Instructions for the task =
Write out, word for word, the portion of the next.jdbc result-set text starting with "The latter produces" and going on through "losing the metadata.".

-------- Text provided --------

The latter produces a vector of hash maps, just like the result of `execute!`, where each "row" follows the case conventions of the database, the keys are qualified by the table name, and the hash map is datafiable and navigable. The third expression produces a result that looks identical but has stripped all the metadata away: it has still called `rs/datafiable-row` to fully-realize a datafiable and navigable hash map but it has then "poured" that into a new, empty hash map, losing the metadata.

In addition to the hash map operations described above, the abstraction over the `ResultSet` can also respond to a couple of functions in `next.jdbc.result-set`:

* `next.jdbc.result-set/row-number` - returns the 1-based row number, by calling `.getRow()` on the `ResultSet`,
* `next.jdbc.result-set/column-names` - returns a vector of column names from the `ResultSet`, as created by the result set builder specified,
* `next.jdbc.result-set/metadata` - returns the `ResultSetMetaData` object, datafied (so the result will depend on whether you have required `next.jdbc.datafy`).

> Note: Apache Derby requires the following options to be provided in order to call `.getRow()` (and therefore `row-number`): `{:concurrency :read-only, :cursors :close, :result-type :scroll-insensitive}`

If you realize a row, by calling `datafiable-row` on the abstract row passed into the reducing function, you can still call `row-number` and `column-names` on that realized row. These functions are _not_ available on the realized rows returned from `execute!` or `execute-one!`, only within reductions over `plan`.

-------- Supplied entries --------

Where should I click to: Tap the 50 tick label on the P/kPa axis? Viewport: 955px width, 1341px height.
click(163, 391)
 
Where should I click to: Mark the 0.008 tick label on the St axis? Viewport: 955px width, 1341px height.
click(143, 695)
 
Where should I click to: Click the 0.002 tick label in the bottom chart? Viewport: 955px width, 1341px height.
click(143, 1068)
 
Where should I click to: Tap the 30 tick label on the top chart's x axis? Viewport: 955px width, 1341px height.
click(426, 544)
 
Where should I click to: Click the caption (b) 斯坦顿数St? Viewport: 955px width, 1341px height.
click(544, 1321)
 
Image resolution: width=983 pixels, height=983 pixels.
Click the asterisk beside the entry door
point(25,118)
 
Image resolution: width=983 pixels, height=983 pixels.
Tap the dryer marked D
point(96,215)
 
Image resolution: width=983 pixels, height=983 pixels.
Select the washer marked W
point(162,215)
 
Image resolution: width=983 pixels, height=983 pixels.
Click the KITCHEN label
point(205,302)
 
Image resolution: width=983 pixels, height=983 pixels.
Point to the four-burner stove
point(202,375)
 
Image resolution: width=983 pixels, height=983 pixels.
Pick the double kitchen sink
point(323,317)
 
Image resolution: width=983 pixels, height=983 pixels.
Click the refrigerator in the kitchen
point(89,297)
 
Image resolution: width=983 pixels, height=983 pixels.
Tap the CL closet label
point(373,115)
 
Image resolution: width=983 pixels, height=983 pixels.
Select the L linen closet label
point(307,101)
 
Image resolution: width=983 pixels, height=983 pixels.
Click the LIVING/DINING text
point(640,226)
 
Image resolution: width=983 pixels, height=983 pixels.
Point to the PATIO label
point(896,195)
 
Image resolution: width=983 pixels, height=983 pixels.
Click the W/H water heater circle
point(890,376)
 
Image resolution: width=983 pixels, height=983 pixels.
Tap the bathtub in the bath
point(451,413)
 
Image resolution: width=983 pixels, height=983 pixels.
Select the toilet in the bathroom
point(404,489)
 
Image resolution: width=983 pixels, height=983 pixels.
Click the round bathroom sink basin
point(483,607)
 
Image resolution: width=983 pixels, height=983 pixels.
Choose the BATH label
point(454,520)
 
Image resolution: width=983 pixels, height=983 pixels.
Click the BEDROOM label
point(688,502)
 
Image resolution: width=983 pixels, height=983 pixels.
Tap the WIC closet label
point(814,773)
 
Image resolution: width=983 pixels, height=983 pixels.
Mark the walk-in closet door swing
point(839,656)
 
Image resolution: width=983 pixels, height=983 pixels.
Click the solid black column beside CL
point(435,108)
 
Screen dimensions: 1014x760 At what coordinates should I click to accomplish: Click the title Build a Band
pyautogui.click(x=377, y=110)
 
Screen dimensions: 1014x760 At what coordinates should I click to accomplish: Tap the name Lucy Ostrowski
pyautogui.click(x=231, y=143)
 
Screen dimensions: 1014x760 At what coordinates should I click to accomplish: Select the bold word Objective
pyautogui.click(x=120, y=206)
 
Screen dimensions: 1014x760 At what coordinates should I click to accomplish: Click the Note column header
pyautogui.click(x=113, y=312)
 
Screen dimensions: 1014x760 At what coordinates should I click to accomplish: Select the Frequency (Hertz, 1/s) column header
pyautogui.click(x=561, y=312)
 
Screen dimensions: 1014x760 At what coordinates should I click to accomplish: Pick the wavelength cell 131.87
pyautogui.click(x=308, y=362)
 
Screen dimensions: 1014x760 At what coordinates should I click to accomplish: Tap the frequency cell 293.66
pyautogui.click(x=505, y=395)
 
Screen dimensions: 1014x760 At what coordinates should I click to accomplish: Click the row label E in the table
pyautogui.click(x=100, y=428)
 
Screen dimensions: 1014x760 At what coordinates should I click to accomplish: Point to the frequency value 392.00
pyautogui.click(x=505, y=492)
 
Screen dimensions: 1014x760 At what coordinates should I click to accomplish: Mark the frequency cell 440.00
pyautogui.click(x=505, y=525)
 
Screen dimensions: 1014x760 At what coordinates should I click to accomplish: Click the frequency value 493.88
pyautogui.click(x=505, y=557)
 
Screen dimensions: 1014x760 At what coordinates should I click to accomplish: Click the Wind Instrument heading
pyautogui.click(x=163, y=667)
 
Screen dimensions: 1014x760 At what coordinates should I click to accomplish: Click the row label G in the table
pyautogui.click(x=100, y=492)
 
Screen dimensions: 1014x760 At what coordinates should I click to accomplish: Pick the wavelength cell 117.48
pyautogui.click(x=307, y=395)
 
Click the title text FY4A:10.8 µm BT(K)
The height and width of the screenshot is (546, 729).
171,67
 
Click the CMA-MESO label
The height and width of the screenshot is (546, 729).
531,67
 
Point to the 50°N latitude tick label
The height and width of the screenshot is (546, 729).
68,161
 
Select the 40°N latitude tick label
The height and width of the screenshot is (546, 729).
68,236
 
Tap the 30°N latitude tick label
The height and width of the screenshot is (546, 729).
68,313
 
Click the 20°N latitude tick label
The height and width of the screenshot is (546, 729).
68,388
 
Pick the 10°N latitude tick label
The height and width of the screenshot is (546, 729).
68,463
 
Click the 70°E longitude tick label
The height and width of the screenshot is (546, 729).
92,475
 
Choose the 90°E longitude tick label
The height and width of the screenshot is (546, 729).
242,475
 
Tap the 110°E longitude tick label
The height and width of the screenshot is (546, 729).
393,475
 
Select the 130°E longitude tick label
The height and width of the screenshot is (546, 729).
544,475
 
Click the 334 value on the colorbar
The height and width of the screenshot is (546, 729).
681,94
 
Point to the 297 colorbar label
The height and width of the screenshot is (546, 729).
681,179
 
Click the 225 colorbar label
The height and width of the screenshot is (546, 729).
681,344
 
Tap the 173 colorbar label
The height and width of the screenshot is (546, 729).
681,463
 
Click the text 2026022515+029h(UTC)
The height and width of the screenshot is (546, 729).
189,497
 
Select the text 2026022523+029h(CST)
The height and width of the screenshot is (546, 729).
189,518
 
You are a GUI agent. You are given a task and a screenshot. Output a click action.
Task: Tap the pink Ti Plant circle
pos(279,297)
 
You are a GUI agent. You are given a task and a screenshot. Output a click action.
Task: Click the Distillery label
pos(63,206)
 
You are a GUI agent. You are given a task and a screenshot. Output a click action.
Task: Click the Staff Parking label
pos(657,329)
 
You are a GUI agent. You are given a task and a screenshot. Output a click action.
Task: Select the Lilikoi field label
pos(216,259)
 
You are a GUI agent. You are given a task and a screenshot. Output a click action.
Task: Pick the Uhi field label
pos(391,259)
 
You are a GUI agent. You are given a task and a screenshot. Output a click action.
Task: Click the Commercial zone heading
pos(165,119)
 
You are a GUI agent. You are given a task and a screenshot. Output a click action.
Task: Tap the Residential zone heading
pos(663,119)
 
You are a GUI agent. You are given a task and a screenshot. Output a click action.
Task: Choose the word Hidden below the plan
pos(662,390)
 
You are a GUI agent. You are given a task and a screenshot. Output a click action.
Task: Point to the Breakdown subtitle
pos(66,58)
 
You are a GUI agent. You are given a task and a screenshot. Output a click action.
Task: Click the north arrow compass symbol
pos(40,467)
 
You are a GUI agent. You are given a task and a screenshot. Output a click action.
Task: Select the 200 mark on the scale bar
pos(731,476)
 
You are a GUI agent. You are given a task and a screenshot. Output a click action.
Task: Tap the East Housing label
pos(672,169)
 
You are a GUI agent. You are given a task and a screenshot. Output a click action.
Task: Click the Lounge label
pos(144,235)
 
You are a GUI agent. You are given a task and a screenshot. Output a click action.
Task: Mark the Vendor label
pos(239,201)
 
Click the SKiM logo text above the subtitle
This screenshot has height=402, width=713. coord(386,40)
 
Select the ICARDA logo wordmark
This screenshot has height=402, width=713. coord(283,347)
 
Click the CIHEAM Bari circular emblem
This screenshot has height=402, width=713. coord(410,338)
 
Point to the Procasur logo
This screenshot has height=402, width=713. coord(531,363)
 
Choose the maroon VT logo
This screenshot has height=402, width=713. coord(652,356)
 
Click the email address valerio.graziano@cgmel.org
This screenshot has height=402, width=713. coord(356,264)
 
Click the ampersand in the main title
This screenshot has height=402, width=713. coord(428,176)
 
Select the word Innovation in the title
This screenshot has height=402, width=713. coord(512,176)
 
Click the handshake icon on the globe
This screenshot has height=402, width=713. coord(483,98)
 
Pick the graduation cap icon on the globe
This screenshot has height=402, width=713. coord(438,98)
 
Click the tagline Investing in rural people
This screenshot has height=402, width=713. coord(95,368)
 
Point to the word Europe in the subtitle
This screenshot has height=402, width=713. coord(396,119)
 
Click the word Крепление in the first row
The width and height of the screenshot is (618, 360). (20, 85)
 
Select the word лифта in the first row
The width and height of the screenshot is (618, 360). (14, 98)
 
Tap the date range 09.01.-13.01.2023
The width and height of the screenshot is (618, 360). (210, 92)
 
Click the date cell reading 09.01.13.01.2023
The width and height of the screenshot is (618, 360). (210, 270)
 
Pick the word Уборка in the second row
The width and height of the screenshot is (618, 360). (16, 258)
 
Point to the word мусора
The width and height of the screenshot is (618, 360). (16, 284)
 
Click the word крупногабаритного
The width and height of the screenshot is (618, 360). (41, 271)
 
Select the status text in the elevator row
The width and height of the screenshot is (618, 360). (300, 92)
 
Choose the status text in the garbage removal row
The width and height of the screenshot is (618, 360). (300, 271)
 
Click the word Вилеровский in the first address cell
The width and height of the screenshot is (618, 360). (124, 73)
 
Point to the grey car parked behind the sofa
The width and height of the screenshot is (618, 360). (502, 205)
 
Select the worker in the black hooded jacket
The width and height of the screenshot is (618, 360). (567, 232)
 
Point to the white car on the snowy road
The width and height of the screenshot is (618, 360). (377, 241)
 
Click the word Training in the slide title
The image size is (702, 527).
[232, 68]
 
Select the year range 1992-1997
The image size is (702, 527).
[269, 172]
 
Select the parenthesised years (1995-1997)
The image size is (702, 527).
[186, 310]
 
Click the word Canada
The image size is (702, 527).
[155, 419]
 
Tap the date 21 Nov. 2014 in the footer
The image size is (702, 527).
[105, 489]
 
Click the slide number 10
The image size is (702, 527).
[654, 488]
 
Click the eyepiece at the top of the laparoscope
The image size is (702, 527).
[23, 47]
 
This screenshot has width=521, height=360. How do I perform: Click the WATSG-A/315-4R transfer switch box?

--------

In response =
The latter produces a vector of hash maps, just like the result of `execute!`, where each "row" follows the case conventions of the database, the keys are qualified by the table name, and the hash map is datafiable and navigable. The third expression produces a result that looks identical but has stripped all the metadata away: it has still called `rs/datafiable-row` to fully-realize a datafiable and navigable hash map but it has then "poured" that into a new, empty hash map, losing the metadata.